(Stored entries)

Segment Open

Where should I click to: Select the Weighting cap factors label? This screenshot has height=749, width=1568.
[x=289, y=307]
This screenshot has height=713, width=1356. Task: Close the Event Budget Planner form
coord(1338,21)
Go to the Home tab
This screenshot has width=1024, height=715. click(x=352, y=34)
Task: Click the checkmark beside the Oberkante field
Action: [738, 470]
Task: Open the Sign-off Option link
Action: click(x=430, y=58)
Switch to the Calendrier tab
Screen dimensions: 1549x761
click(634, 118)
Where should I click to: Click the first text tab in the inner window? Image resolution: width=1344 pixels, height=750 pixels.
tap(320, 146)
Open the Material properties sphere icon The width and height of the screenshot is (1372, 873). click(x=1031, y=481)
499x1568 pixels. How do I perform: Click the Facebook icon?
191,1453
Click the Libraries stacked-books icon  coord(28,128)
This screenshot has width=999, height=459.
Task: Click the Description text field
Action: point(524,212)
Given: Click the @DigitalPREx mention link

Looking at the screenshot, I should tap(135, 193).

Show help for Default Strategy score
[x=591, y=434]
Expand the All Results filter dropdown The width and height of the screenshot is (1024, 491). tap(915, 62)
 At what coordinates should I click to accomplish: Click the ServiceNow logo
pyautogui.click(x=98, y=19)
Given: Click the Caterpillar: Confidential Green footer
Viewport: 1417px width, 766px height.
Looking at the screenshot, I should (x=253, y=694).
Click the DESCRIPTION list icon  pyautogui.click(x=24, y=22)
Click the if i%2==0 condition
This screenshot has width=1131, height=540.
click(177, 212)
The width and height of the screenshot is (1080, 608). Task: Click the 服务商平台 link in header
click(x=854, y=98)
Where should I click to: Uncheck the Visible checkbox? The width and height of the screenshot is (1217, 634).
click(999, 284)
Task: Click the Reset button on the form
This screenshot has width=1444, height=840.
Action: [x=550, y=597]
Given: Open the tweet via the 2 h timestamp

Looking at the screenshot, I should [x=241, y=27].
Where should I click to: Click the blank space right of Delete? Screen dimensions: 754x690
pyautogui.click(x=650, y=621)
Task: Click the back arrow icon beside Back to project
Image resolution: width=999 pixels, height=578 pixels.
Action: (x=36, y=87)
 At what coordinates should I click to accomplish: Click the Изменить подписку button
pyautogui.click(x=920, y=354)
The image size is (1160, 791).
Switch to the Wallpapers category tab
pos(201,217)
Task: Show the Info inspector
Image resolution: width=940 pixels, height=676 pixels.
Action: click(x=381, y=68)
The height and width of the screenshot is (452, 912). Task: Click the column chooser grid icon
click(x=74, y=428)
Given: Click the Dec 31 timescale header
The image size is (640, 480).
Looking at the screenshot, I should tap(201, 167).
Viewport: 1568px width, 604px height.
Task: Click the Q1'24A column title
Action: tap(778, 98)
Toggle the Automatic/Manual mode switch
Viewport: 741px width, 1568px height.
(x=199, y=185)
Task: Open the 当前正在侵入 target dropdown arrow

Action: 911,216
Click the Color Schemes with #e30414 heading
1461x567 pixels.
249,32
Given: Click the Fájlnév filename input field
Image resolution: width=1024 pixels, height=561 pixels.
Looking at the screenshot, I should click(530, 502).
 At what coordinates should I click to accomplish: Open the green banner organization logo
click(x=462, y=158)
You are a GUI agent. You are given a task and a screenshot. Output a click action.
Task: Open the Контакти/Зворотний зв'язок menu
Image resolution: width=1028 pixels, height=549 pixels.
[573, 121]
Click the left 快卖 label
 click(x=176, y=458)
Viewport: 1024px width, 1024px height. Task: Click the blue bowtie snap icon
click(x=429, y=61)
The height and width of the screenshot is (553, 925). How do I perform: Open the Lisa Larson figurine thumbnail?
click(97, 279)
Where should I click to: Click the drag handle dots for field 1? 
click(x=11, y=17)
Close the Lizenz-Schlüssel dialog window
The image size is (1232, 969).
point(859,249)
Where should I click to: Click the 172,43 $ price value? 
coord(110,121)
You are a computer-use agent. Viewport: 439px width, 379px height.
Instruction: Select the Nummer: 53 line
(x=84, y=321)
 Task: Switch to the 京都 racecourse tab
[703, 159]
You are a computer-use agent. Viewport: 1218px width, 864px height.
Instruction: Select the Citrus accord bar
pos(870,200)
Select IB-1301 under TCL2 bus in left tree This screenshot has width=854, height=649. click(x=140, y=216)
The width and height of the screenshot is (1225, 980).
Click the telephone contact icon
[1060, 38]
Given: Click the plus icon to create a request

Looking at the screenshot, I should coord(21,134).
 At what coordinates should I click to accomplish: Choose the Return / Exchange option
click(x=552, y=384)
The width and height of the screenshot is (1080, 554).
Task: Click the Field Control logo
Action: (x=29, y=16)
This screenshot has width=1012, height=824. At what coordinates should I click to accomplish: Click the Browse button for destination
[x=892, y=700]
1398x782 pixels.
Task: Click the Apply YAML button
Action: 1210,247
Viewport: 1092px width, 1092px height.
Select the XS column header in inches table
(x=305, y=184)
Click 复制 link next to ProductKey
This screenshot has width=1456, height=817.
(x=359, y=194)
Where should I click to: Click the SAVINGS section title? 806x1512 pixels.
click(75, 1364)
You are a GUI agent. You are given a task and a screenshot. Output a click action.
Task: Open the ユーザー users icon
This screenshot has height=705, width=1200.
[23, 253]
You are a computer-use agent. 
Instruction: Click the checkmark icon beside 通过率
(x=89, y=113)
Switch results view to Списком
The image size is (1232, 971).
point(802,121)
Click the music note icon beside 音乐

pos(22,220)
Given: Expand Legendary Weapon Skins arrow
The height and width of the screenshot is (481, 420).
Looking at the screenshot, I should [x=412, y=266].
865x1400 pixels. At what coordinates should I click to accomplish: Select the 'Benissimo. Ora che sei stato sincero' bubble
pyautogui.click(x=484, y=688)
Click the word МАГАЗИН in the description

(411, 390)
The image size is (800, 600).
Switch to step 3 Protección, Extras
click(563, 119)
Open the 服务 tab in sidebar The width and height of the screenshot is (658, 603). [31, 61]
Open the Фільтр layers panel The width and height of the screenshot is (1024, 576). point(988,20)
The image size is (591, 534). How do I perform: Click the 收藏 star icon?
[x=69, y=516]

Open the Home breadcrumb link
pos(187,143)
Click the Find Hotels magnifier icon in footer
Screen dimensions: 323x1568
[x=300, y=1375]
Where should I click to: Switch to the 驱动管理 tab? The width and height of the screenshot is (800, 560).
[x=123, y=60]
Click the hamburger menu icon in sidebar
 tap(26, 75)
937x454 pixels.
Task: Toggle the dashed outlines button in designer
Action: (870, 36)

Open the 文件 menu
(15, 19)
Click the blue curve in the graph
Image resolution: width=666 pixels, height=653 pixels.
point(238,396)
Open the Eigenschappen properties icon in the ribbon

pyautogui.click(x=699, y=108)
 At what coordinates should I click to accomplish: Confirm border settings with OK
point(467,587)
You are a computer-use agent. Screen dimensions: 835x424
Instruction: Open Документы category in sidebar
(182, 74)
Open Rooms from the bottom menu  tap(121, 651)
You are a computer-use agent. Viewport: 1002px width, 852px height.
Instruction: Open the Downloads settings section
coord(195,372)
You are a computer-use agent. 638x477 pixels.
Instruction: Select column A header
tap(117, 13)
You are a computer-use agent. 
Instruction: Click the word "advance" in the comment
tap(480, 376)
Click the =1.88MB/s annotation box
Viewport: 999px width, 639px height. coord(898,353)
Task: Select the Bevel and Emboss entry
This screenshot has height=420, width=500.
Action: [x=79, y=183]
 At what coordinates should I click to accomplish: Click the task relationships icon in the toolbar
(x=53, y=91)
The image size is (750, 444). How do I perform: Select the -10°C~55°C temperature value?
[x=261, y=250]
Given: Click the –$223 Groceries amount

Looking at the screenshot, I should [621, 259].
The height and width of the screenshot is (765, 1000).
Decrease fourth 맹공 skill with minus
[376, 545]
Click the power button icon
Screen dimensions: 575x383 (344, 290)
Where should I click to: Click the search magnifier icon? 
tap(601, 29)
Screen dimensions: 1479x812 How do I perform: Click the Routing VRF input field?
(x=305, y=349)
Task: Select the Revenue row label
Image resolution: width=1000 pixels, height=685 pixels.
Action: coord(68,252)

Segment Closed

Find "The height and width of the screenshot is (452, 912)." in the entries above and copy that whole line exactly, then each line after it through the line that contains "Given: Click the Dec 31 timescale header".

The height and width of the screenshot is (452, 912). Task: Click the column chooser grid icon
click(x=74, y=428)
Given: Click the Dec 31 timescale header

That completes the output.